Some experts have pointed out the moral hazard and consequences of the Fed expanding its reach too far, but it’s not the time to worry about that, says Dec Mullarkey, managing director of investment strategy at SLC Management, the wealth management arm of Sun Life Financial.

“When a house is on fire, you don’t use half the water or half the fire extinguisher, you go all out,” Mullarkey says. “You contain the fire, and you recognize there’s going to be quite a bit of repair, but the crisis has at least been averted.”

What this means for you

The Fed impacts consumers’ wallets arguably more so than any other policymaker in Washington. When borrowing costs are low, it generally means it’s a good time to make headway on paying off debt.

But the playbook has been shaken up, given that the U.S. economy is in a recession for the first time in more than a decade.

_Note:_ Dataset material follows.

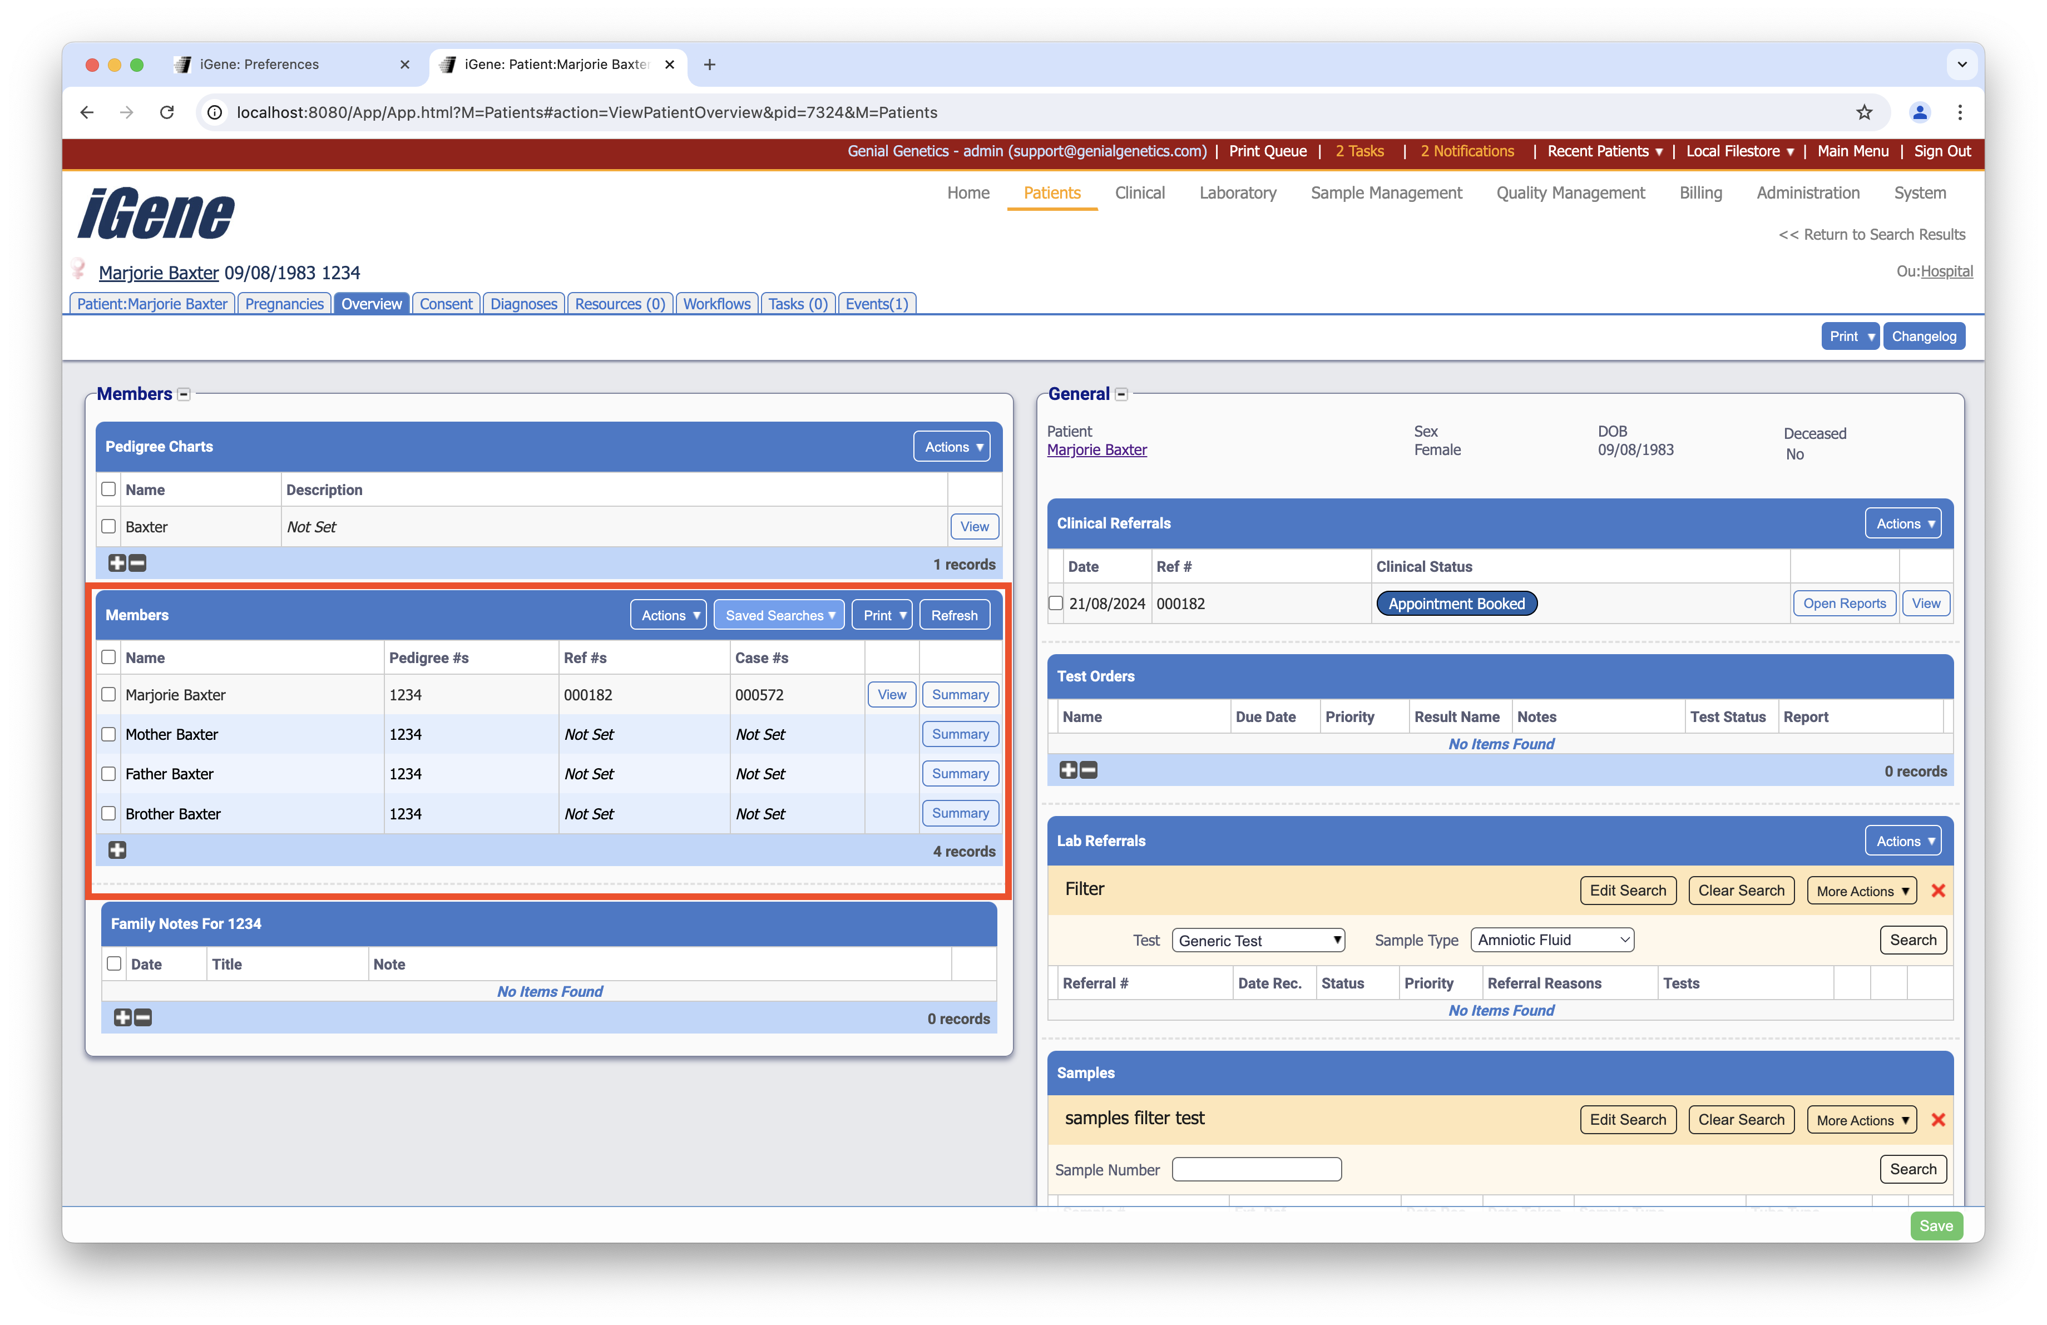Click Summary button for Brother Baxter
The width and height of the screenshot is (2047, 1325).
pos(960,813)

That means it’s important to focus on building up your emergency savings, even more so than reducing your balance on a credit card.

There are plenty of accounts on the market that are offering rates higher than that of a traditional brick-and-mortar bank, and experts recommend using something liquid and accessible for storing that cushion of cash.

Powell said the coronavirus impact has caused “heartbreaking” damage to the U.S. labor market, specifically to those in lower-income occupations.

“Those who are least able to bear it are the ones who are losing their jobs,” he added. “It will take some time for us to get back to a more normal level of unemployment.”

“Consumers — they recognize that they have to build more of a rainy day fund,” Mullarkey says. “Invest in your own life, and you have to be fairly conservative to get over this bump in a reasonable spot.”